Saved data entries
* * * *

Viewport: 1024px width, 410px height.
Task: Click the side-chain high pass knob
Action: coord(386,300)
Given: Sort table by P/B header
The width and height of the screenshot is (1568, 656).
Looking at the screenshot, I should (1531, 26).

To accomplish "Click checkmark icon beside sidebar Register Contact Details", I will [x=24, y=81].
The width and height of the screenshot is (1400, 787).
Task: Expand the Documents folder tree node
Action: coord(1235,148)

* * * *

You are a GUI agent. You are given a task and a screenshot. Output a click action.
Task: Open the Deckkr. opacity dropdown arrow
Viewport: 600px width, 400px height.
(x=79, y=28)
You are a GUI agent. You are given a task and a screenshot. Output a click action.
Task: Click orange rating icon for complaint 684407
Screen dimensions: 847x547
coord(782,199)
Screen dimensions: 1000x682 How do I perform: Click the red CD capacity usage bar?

* * * *

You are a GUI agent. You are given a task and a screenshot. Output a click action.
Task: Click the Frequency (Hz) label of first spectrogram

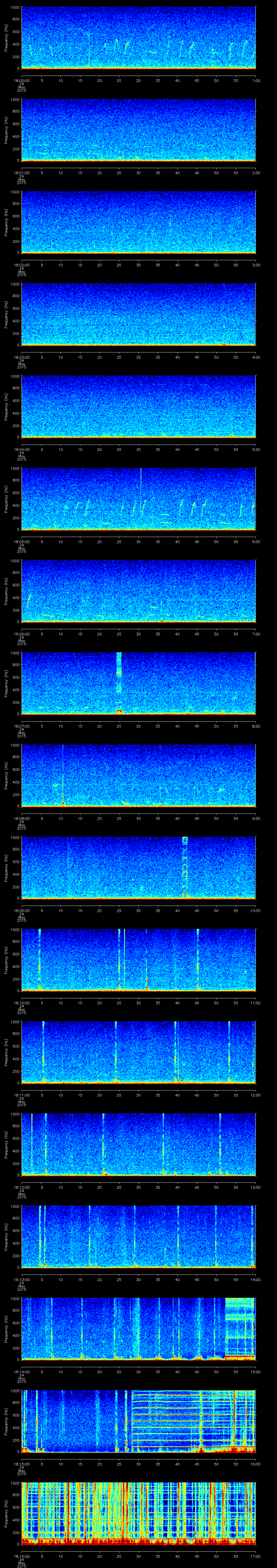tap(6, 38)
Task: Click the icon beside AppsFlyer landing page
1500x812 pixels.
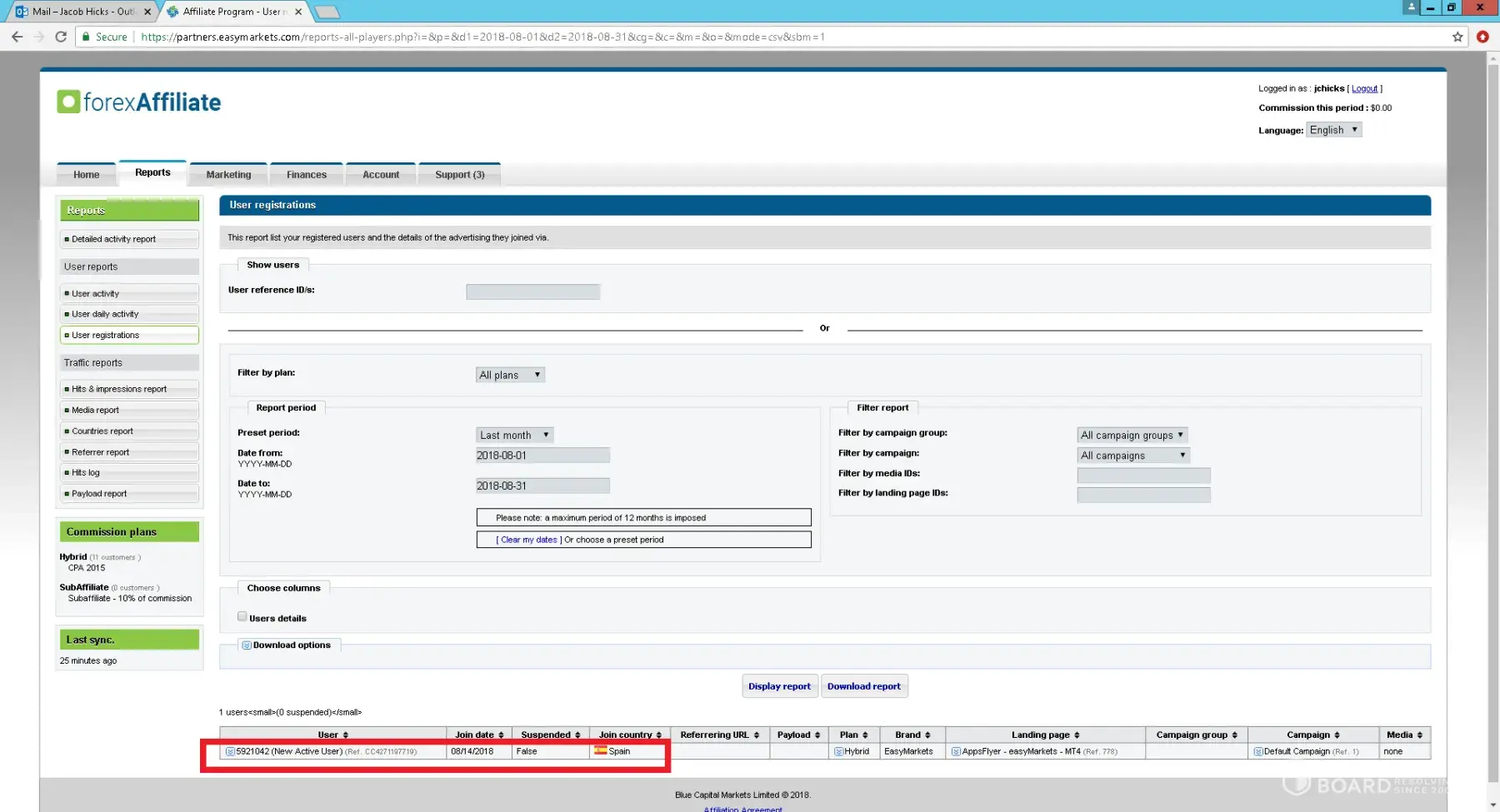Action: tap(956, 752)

* * * *

Will you return exactly the lines above from the one with "Screen dimensions: 847x547" down to the one with "Screen dimensions: 1000x682", counting both as part of the range?

**SOLUTION TO THE EXERCISE:**
Screen dimensions: 847x547
coord(782,199)
Screen dimensions: 1000x682 How do I perform: Click the red CD capacity usage bar?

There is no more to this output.